**EXERCISE BRIEF**
Convert the items from the line with "Open the Sport soccer ball icon" up to and including the line with "Screen dimensions: 1131x696 pos(428,200)" into a two-column CSV with the columns item and answer. Give one row per item, put each field in quotation marks with line breaks replaced by spaces, and leave the pictures out.
---
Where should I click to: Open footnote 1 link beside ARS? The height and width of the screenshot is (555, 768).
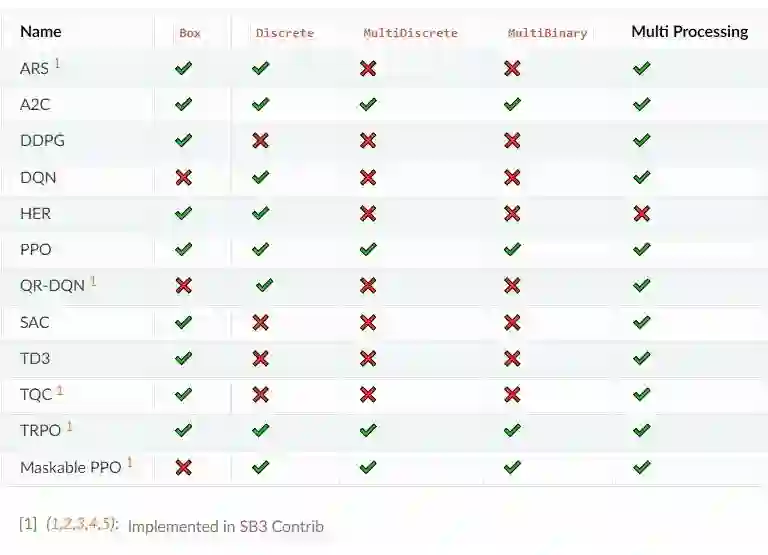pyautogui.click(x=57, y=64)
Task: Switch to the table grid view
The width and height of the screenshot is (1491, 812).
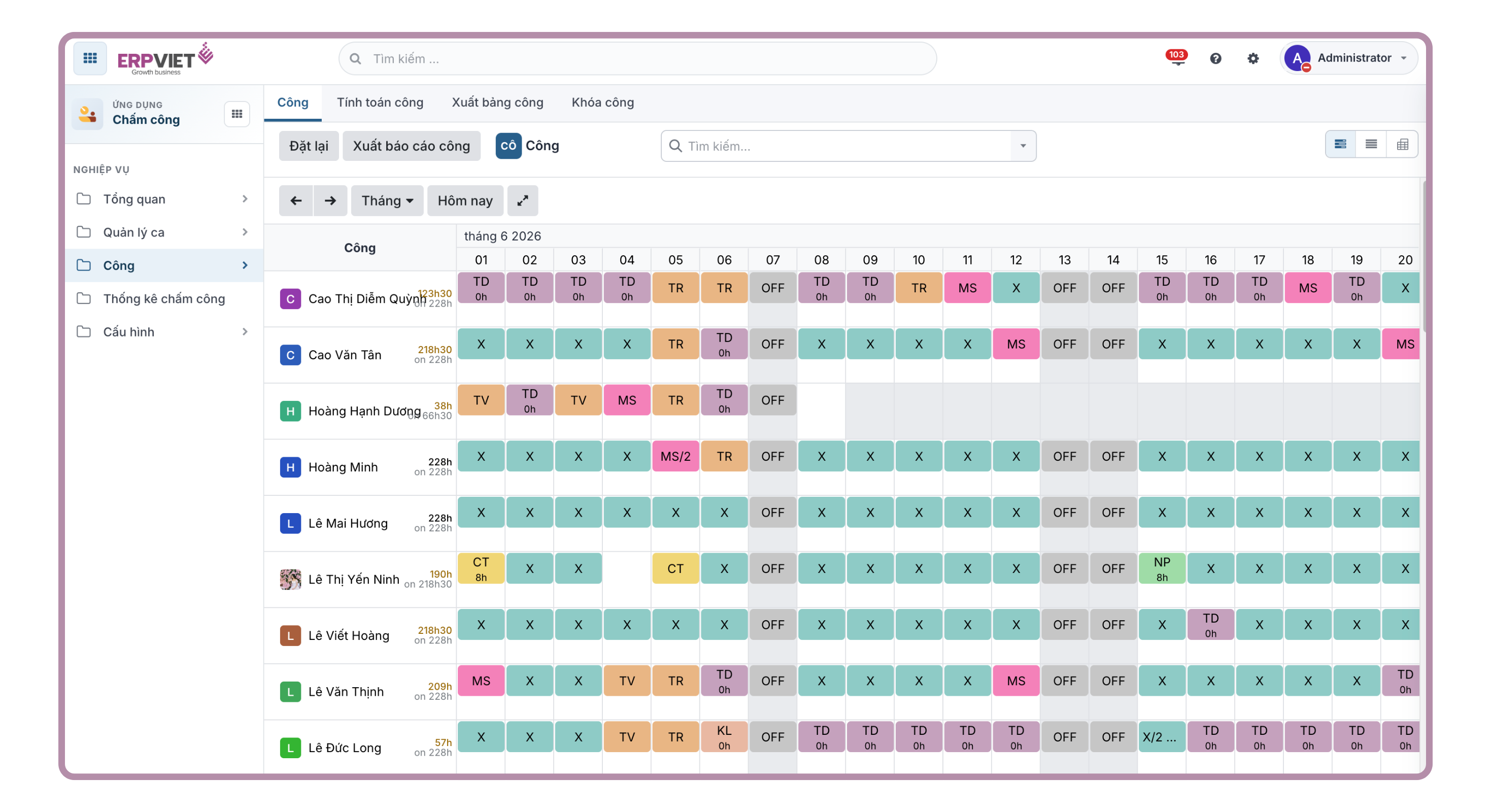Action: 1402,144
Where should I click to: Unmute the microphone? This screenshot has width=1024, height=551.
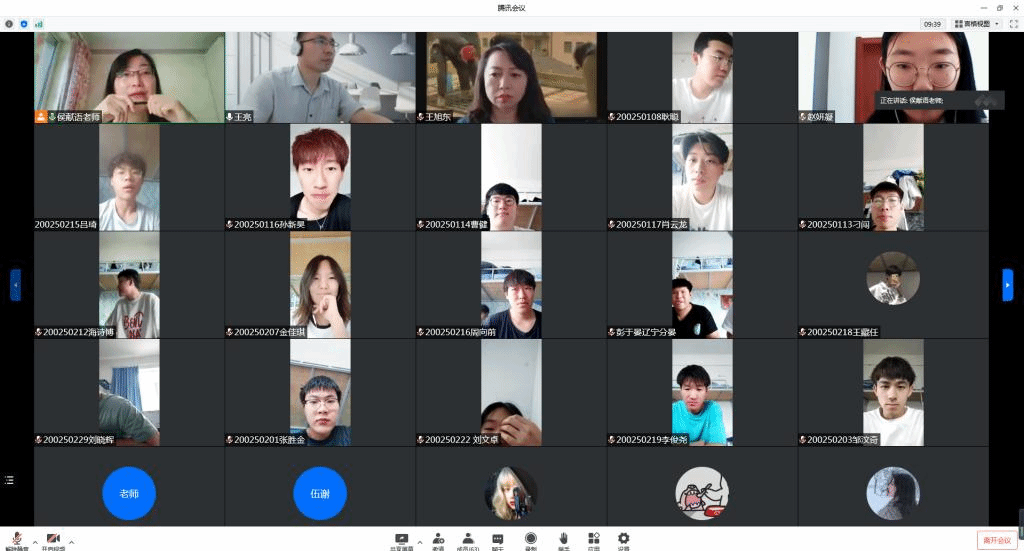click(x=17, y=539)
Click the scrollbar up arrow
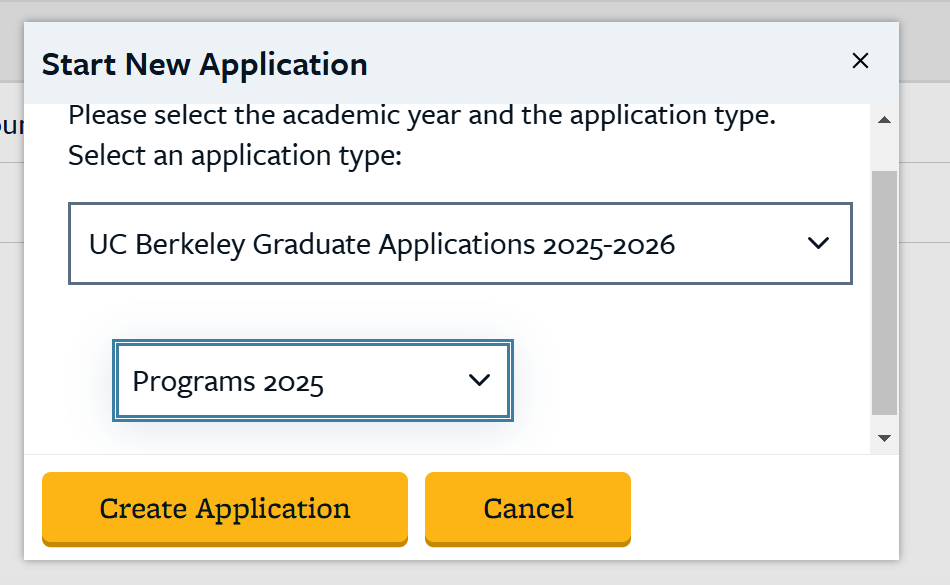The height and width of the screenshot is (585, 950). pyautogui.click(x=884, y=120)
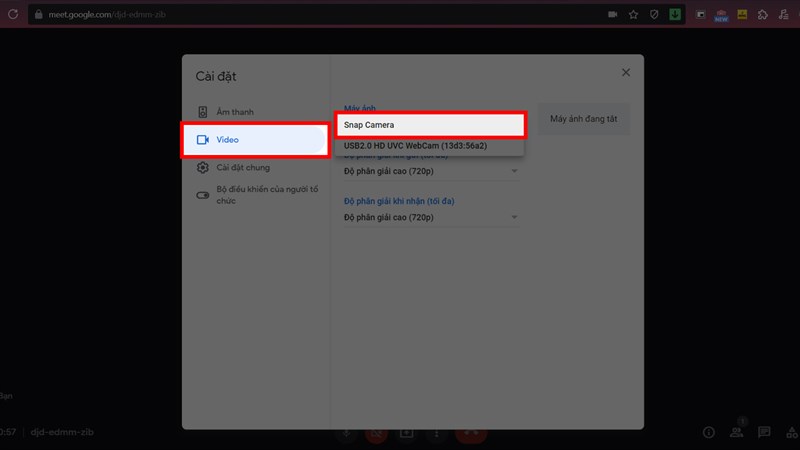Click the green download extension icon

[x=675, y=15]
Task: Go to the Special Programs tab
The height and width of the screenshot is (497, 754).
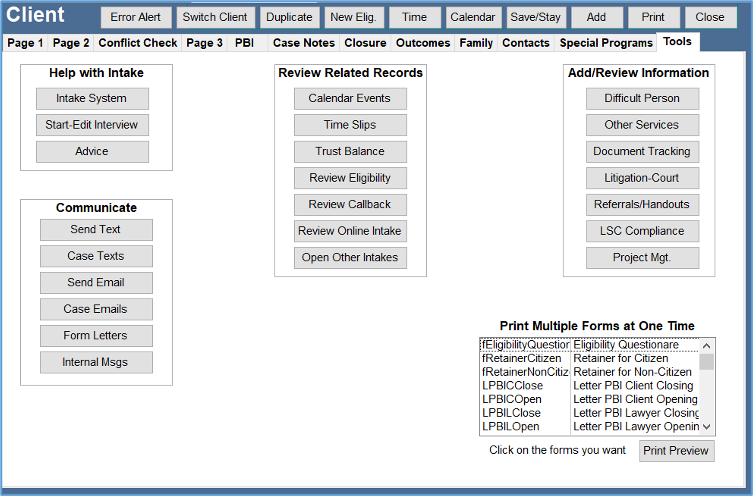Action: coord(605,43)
---
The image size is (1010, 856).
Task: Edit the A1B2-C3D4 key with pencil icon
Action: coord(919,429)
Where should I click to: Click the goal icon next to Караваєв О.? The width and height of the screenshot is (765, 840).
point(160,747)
---
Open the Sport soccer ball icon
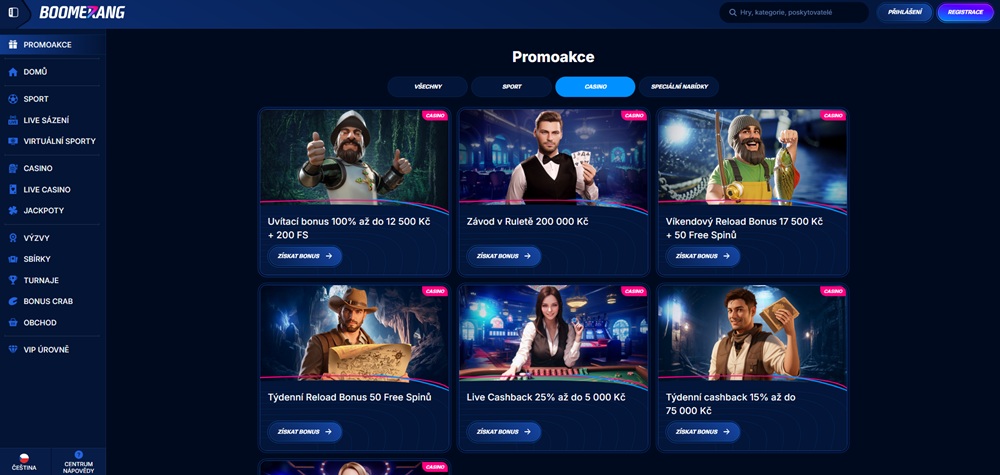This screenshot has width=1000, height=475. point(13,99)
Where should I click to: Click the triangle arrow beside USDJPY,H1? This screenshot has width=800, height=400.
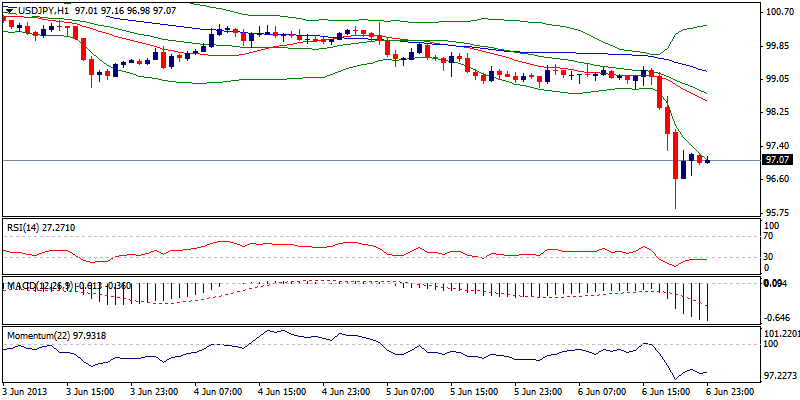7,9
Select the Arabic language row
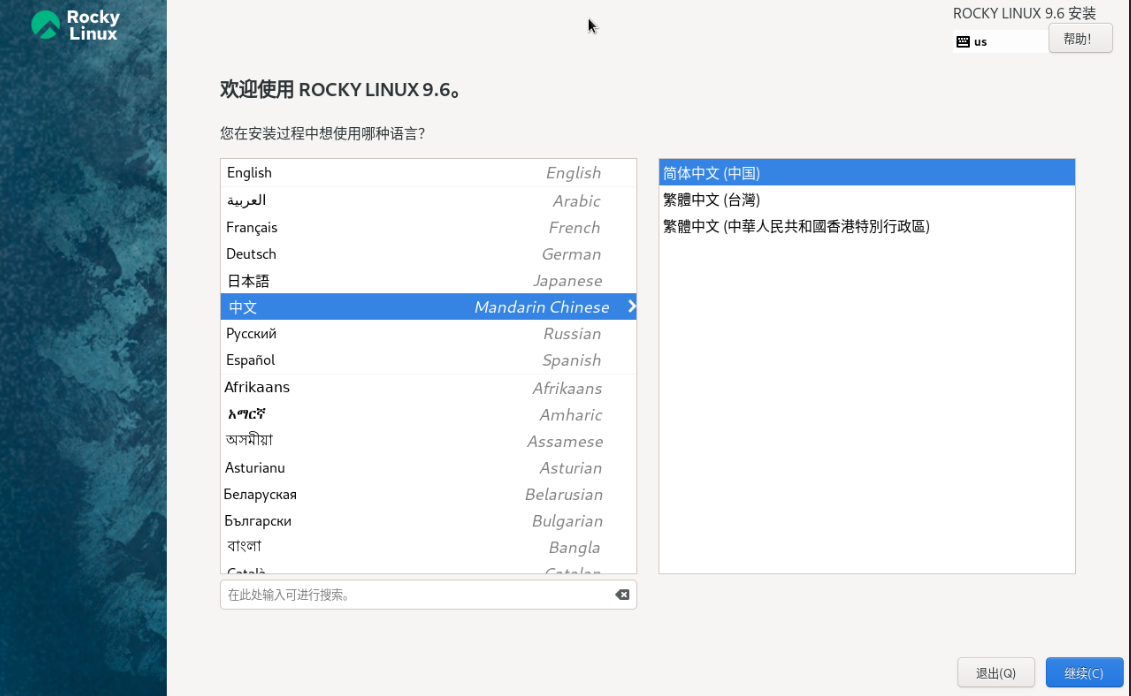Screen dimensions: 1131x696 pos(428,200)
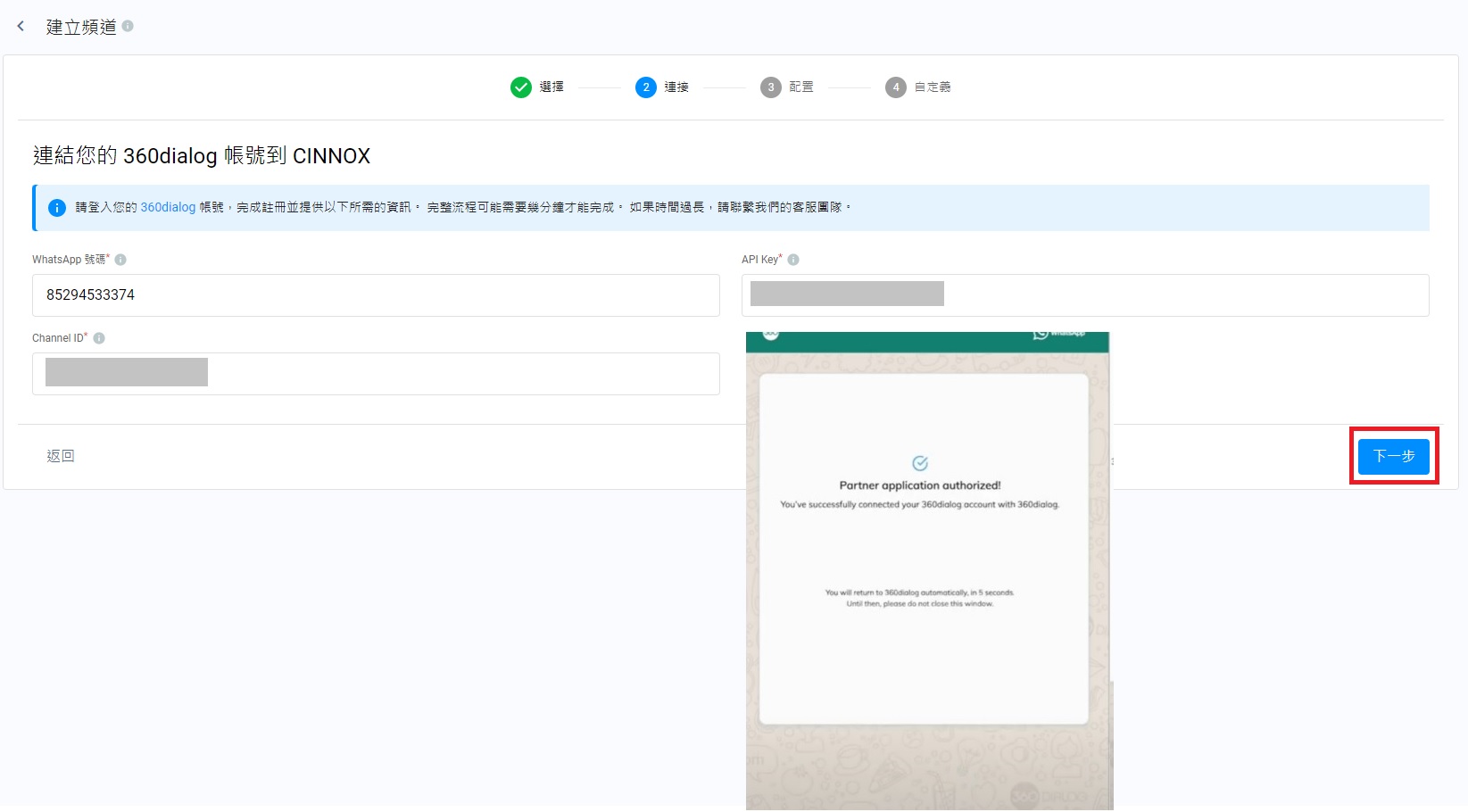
---
**OUTPUT OF THE TASK**
item,answer
"Open the Sport soccer ball icon","This screenshot has width=1000, height=475. point(13,99)"
"Where should I click to: Click the triangle arrow beside USDJPY,H1? This screenshot has width=800, height=400.","7,9"
"Select the Arabic language row","Screen dimensions: 1131x696 pos(428,200)"